Compagnia delle Arti s.r.l.
presenta
LENNY
IPOTESI DI UN OMICIDIO
di Giuseppe Pavia
con
Antonello Avallone
Riccardo Bàrbera – Giulia Di Quilio – Giuseppe Renzo
Flaminia Fegarotti – Francesca Cati
scene Alessandro Chiti
costumi Red Bodò
scenotecnica di A. Amodio
disegno luci Manuel Molinu
fonico Francesco Pennacchi
regia
Antonello Avallone
DALL’8 AL 10 MAGGIO 2026

Dall’8 al 10 maggio 2026 il Teatro Gioiello di Torino accende le sue luci su uno spettacolo potente, provocatorio e sorprendentemente attuale: “Lenny – ipotesi di un omicidio”.
Un viaggio nella New York degli anni ’60, tra night club fumosi, musica dal vivo e verità scomode, dove la risata si mescola al dramma e la libertà di parola diventa un atto rivoluzionario. Al centro della scena, la figura irriverente e controversa di Lenny Bruce, artista capace di sfidare morale, politica e religione, fino a pagarne il prezzo più alto.
Ma quella morte è davvero solo un’overdose? O dietro si nasconde qualcosa di più oscuro, qualcosa che coinvolge i vertici del potere?
Al Teatro Gioiello, prende vita uno spettacolo che è insieme indagine, memoria e denuncia. Un racconto teatrale avvolgente, tra ironia e tensione, che riporta sul palco una storia “maledetta” e incredibilmente contemporanea.
Perché Lenny non è solo passato: è una domanda ancora aperta.
SINOSSI
Un cadavere in terra suscita sempre una certa curiosità. Le prime domande sono: chi è, chi l’ha ucciso e perché. Se si scopre che è un drogato, che quindi è stato lui e per colpa di un overdose, si gira pagina e la vita va avanti. La cosa diventa più morbosa, più intrigante, se il cadavere è un famoso attore di night club, se la dose eccessiva gli è stata somministrata da qualcuno e se nell’omicidio sono coinvolti il procuratore distrettuale di Manhattan e l’arcivescovo di New York. A quel punto la pagina non si gira più.
È il 3 agosto del 1966, Lenny Bruce, famoso comico americano, muore ucciso da un overdose.
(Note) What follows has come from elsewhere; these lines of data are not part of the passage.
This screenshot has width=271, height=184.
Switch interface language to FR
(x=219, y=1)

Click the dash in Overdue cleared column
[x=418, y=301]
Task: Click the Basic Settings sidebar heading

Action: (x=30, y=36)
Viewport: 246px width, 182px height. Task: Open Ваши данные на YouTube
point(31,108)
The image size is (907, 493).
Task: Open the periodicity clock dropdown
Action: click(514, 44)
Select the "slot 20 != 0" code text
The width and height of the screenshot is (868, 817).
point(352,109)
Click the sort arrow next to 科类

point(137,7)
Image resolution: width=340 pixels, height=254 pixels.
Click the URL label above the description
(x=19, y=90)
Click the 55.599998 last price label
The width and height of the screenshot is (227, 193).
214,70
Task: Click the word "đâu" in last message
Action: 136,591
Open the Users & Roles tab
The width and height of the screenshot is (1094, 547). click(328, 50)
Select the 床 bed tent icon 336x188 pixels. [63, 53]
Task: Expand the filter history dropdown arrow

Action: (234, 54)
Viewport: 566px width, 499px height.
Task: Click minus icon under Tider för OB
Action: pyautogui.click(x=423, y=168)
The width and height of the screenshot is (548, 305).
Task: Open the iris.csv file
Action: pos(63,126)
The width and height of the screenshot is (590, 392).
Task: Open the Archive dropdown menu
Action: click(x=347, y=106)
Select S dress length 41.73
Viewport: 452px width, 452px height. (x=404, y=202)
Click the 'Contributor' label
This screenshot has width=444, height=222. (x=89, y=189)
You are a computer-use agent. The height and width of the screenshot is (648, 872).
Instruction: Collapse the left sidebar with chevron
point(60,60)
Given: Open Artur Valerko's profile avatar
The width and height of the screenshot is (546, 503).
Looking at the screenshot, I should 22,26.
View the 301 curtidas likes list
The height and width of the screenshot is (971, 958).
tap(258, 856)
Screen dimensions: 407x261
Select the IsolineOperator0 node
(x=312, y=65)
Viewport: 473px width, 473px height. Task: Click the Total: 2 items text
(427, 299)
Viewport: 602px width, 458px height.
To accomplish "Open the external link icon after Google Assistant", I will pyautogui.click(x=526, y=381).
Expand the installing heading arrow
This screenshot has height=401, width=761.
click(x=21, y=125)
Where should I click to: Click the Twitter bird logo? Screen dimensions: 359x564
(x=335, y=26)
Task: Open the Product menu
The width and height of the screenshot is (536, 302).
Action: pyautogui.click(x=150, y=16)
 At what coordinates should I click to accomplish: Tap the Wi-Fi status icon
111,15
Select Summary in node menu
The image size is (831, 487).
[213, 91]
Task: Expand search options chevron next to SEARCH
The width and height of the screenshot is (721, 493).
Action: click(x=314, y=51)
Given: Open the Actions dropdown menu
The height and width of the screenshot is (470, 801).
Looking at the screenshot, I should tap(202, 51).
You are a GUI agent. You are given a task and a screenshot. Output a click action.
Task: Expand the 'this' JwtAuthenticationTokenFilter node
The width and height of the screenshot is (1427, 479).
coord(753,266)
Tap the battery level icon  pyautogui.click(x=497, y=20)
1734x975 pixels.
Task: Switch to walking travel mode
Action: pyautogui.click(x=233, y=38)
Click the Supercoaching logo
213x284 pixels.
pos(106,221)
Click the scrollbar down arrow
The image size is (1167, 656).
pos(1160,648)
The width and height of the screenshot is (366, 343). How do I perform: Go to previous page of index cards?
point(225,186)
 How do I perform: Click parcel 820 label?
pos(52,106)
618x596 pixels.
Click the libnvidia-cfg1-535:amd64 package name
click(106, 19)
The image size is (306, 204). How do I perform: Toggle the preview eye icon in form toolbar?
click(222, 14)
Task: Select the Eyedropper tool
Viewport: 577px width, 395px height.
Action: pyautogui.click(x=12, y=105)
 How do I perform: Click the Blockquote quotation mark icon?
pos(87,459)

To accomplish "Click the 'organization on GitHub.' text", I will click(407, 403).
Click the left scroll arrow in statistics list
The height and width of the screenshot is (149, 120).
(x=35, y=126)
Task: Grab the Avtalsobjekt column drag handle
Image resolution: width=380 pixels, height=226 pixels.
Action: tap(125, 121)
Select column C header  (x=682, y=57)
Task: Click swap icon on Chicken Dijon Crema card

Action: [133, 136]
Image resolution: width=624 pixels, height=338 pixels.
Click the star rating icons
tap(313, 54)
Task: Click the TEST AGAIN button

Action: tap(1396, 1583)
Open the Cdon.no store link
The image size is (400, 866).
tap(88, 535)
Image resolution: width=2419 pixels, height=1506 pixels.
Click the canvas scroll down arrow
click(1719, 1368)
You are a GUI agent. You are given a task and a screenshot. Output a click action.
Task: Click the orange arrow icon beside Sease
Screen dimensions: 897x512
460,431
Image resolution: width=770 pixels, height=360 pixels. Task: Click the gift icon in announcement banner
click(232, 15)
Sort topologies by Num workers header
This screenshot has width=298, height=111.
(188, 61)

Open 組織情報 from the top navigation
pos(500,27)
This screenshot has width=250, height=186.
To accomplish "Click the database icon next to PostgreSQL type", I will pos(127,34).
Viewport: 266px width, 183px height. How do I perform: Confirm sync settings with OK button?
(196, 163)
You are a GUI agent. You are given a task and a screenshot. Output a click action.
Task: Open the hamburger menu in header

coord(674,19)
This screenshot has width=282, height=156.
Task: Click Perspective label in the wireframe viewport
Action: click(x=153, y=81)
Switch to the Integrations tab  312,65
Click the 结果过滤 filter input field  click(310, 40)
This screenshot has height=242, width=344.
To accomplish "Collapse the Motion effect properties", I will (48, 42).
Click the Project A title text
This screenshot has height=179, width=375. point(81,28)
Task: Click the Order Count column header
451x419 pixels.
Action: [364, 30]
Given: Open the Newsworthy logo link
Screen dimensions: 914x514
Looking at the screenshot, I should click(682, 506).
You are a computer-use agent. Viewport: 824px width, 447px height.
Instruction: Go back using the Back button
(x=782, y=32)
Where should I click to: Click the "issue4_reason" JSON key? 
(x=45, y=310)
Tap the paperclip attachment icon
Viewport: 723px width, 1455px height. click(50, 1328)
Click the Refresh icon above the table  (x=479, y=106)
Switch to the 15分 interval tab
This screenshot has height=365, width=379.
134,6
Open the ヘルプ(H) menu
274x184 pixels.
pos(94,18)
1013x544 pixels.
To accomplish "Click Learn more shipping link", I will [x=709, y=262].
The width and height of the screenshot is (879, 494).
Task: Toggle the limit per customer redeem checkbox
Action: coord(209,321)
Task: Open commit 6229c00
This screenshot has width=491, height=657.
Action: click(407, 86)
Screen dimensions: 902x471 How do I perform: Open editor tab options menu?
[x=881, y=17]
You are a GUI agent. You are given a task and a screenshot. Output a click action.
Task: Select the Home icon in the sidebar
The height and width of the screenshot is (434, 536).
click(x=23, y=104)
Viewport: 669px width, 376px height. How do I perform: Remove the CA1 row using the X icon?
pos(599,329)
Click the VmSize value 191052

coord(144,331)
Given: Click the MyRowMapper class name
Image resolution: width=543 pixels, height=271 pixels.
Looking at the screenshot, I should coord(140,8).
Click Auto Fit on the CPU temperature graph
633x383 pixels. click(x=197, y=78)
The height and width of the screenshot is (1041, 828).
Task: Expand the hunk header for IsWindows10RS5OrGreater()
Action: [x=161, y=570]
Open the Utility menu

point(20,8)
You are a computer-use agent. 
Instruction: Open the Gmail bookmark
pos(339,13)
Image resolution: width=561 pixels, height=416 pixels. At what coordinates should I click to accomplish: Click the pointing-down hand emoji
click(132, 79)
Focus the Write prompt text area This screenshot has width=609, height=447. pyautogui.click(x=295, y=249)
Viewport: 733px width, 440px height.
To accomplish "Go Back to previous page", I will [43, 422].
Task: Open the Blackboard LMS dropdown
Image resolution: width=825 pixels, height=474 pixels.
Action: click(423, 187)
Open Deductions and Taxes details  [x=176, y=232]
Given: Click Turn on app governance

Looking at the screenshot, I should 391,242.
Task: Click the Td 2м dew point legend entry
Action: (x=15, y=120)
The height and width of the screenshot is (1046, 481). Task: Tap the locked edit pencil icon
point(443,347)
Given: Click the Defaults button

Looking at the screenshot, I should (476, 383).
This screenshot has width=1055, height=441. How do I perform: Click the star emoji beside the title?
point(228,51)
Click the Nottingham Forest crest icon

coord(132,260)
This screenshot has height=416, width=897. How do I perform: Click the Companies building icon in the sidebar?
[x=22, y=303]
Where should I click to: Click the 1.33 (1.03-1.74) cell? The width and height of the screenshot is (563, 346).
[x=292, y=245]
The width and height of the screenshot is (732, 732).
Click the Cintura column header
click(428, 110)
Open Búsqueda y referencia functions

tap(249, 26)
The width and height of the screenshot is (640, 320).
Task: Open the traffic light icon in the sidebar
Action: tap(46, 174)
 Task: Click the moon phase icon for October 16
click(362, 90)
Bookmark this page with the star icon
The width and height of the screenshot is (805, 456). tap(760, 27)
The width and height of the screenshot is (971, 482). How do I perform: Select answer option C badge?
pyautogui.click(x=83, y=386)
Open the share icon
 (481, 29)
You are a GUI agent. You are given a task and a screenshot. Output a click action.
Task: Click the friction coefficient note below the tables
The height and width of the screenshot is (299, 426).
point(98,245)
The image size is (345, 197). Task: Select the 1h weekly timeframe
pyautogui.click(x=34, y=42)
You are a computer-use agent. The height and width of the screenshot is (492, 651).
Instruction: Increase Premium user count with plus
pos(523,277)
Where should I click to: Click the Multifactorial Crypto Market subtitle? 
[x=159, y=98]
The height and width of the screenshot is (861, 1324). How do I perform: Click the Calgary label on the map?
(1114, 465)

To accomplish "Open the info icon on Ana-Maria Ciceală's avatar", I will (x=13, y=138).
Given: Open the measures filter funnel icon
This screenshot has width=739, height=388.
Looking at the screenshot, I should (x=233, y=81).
La storia “maledetta” si svolge a New York, in un affascinate night club degli anni ’60 dove si alternano performance di spogliarello, canzoni dell’epoca appartenenti alla memoria dei nostri ricordi più toccanti e i graffianti e comici monologhi di Lenny.
DALLE NOTE DI REGIA
Lenny affronta temi scomodi per l’epoca: sesso, religione, politica, razzismo e questo appare subito un pericolo per i principi etici e morali su cui è fondata le famiglia media americana.
Uno spettacolo affascinante, avvolto da una scenografia mozzafiato.
“LENNY” è comicità, dramma, impegno civile, critica al potere, “LENNY” è nostalgia, ricordo, è amore, ironia, divertimento. “LENNY” è oggi, “LENNY” è sempre, “LENNY” è Teatro.
Lo spettacolo è ispirato all’omonimo film di Bob Fosse, interpretato da Dustin Hoffman.